Consultation Response – London Lorry Control

d1sideguardThe campaign group Stop Killing Cyclists has submitted the response below to the consultation by London Councils about the London Lorry Control scheme. You can read about the consultation HERE.


“While we welcome improved mirrors and mandatory side bars, in light of the significant danger posed by lorries to vulnerable road users more needs to be done.

It is not acceptable that lorries with ANY blind spots are driven around the streets of London – this will inevitably lead to road deaths.

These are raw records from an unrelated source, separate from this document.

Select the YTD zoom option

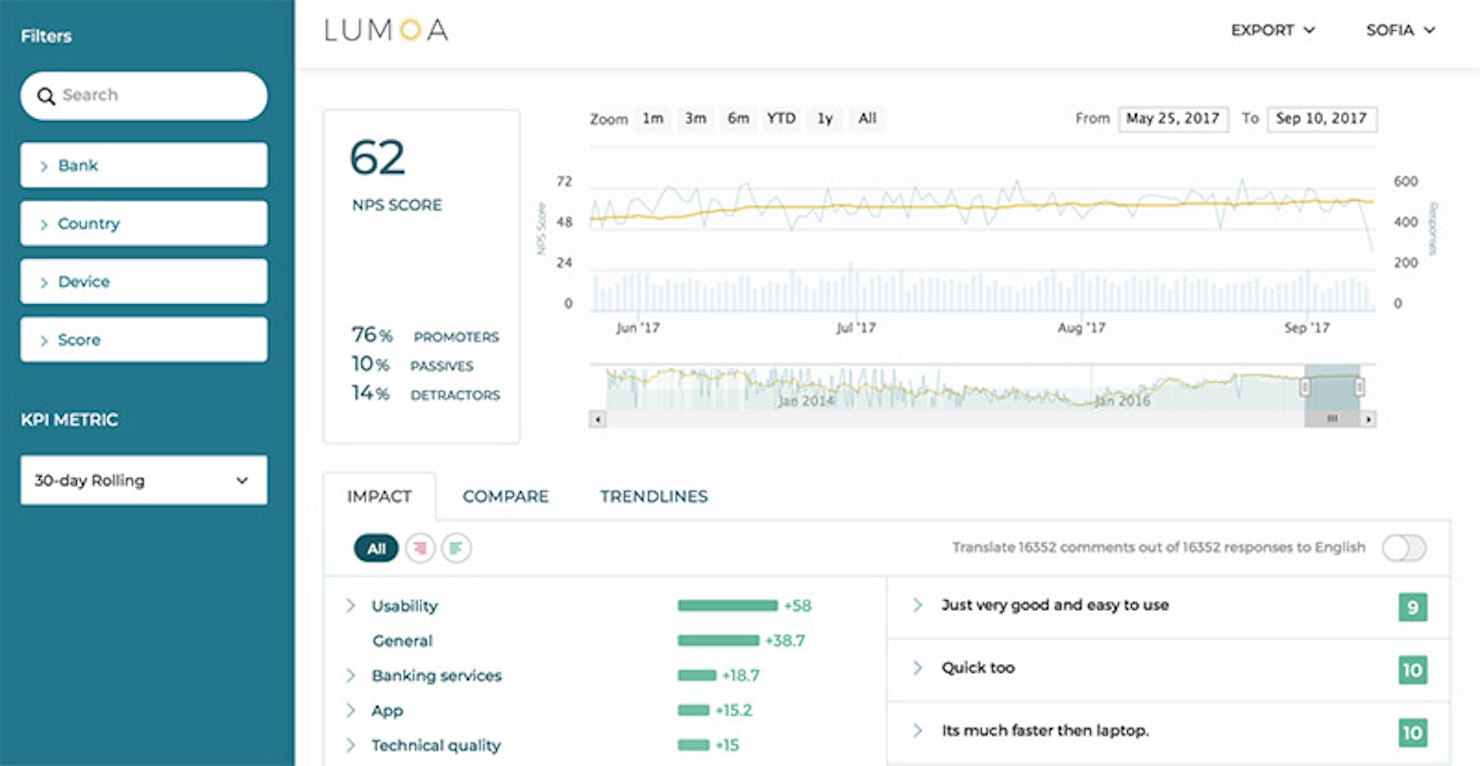780,118
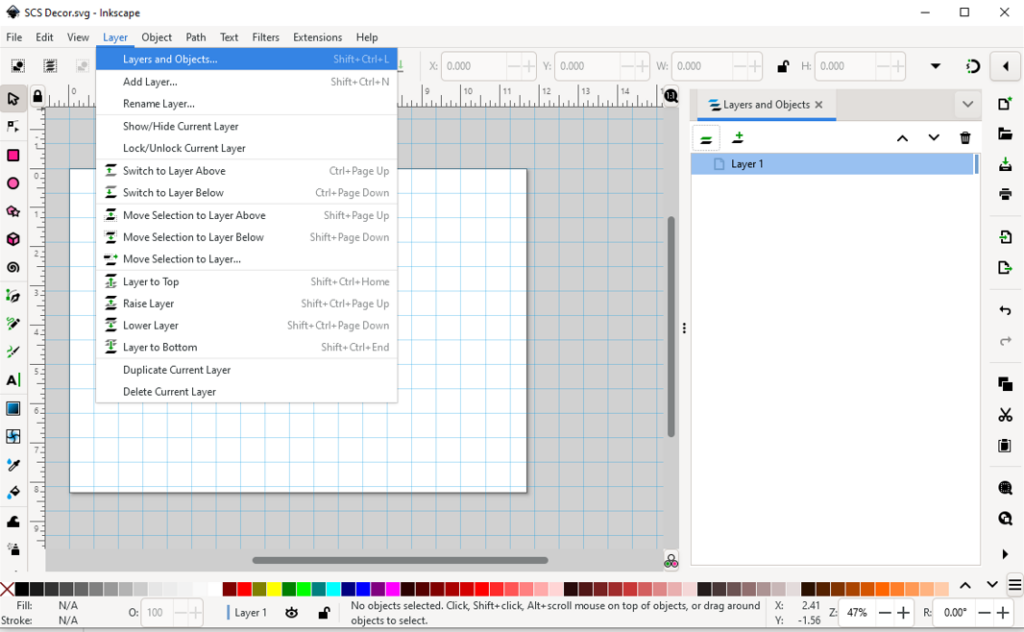Screen dimensions: 1024x632
Task: Toggle the width/height ratio lock
Action: tap(784, 66)
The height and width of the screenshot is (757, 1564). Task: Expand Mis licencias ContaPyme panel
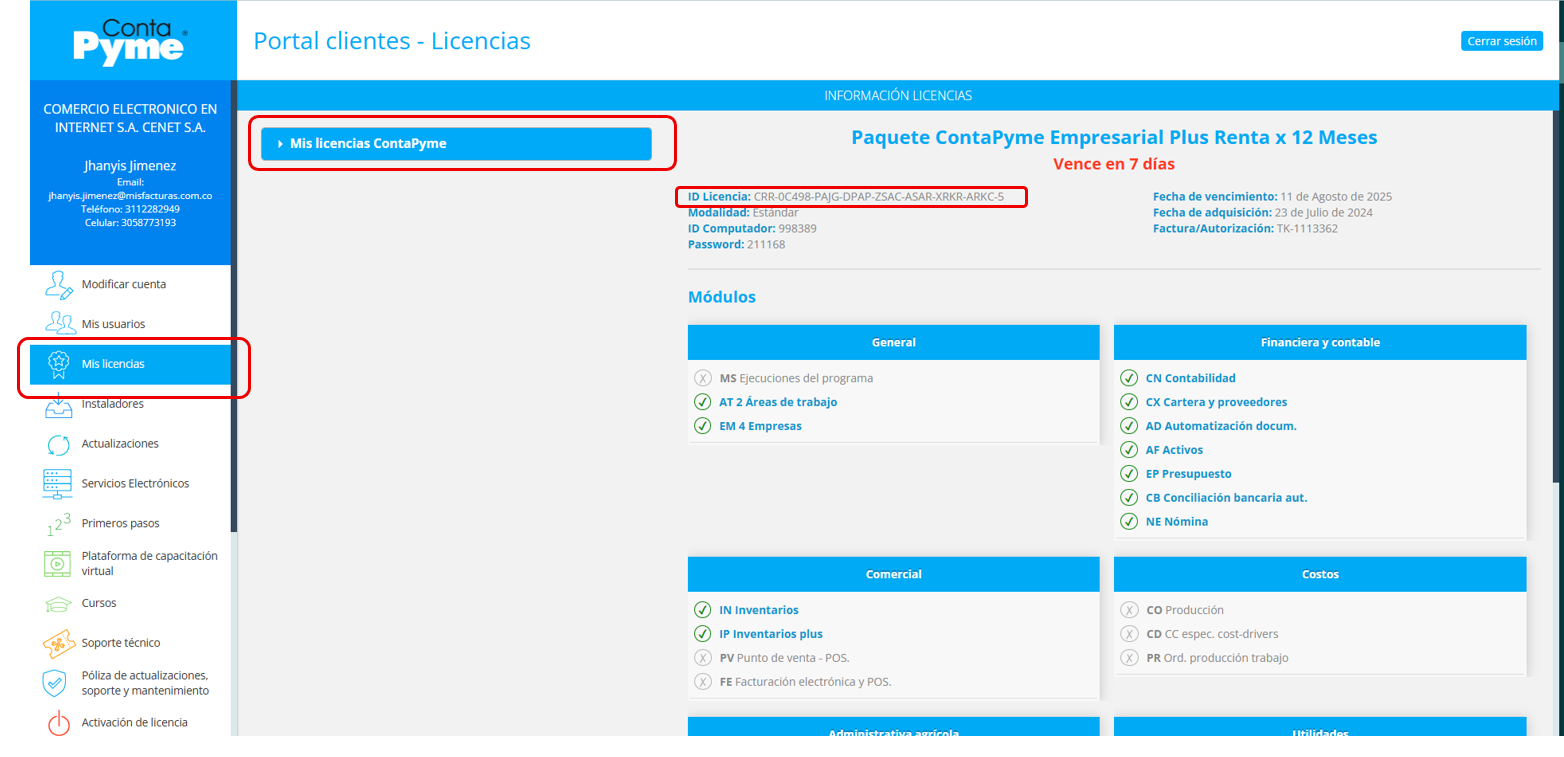click(456, 144)
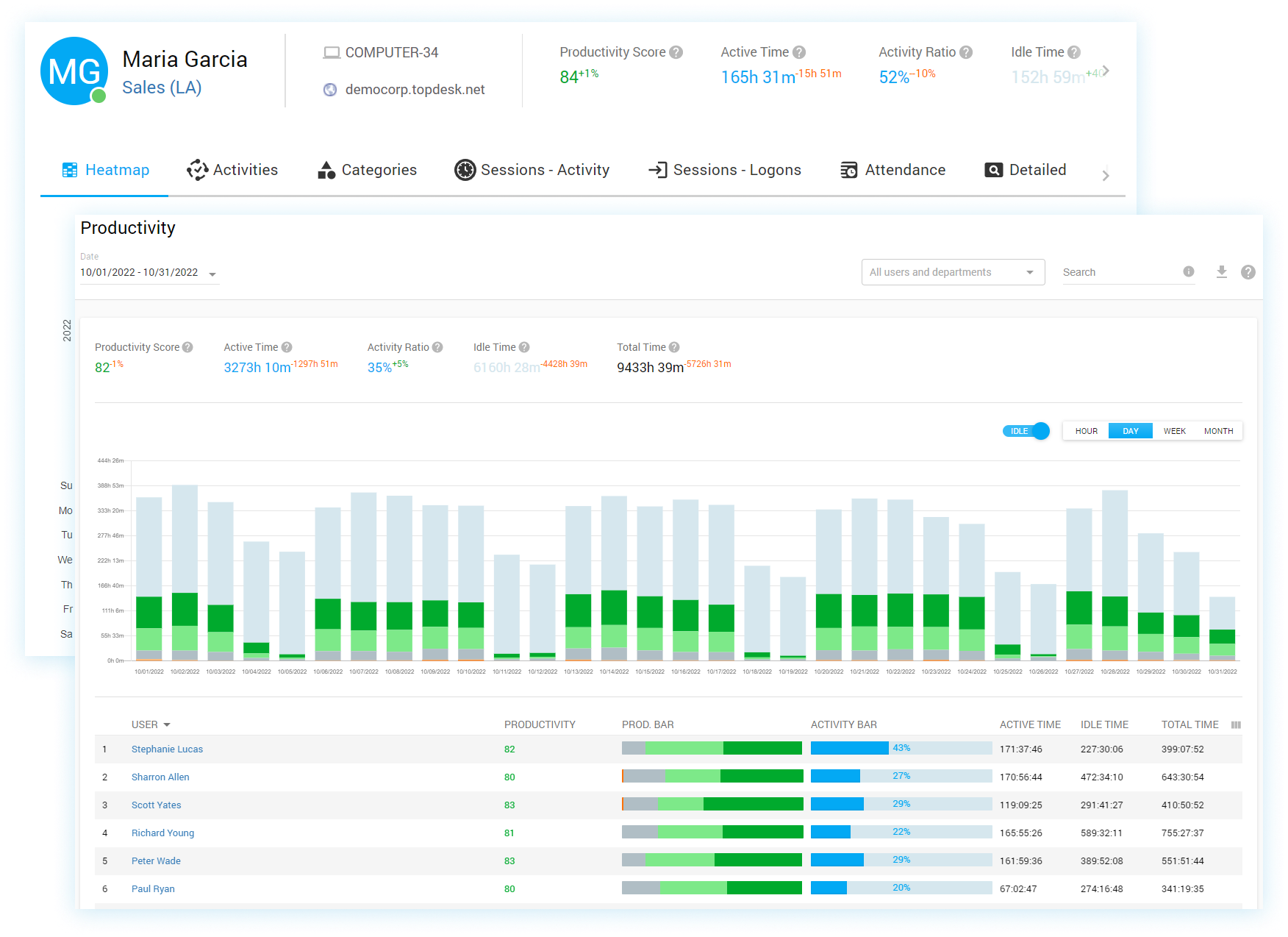Open the Sessions - Activity tab
The height and width of the screenshot is (937, 1288).
(x=532, y=170)
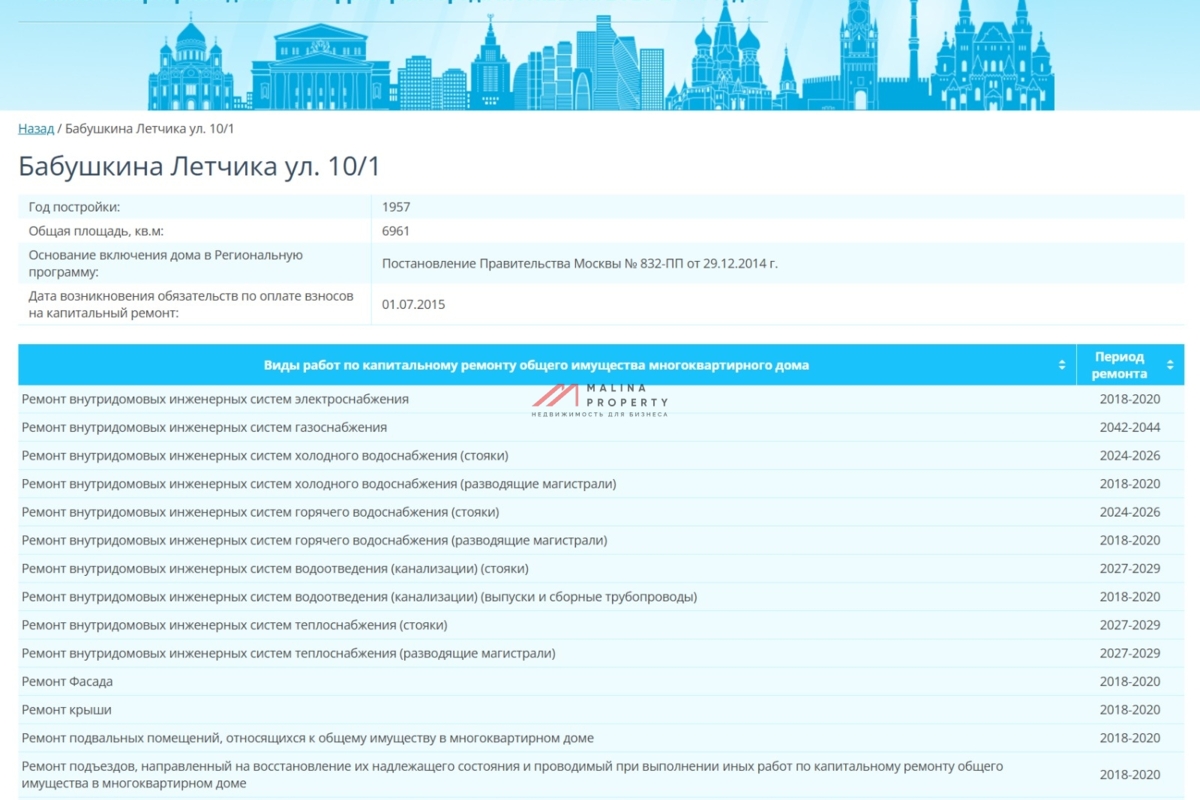Click the Назад breadcrumb link

point(36,129)
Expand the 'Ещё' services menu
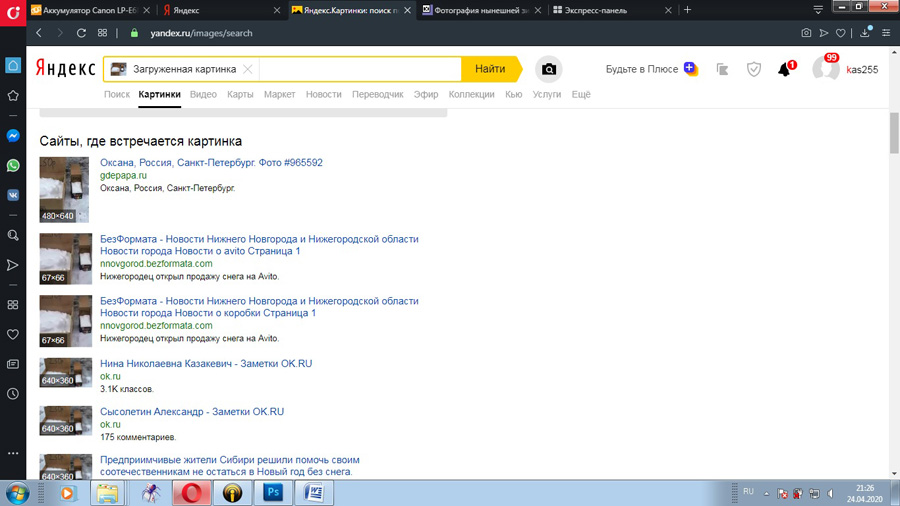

Therefore we are calling for blind spots to be completely eliminated by the mandatory use of CCTV cameras, in addition to mandatory ‘turning left’ audio warnings.

Lorry drivers only be able to fulfil their responsibility to drive safely if they can see where their back wheels are going. Audio warnings would enable cyclists to know when to give lorries space and also enable them to do their bit to avoid potential accidents.”

Letter – TfL, Cycling Commissioner January 2014 Agreements Follow-up

(this letter is referenced in Stop Killing Cyclists’ press release HERE)

22nd January 2014

To:  Mr Andrew Gilligan (Cycling Commissioner and Mr Leon Daniels (CEO Transport for London)

c/o Palestra Building
Blackfriars Road
London

From: Donnachadh McCarthy & Stephen Routley
Co-founders Stop Killing Cyclists

 

Dear Mr. Gilligan and Mr. Daniels,

Re:   Meeting with Stop Killing Cyclists on 21st January 2014

 

Thank you for the time you spent with us for yesterday’s discussion – it was much appreciated.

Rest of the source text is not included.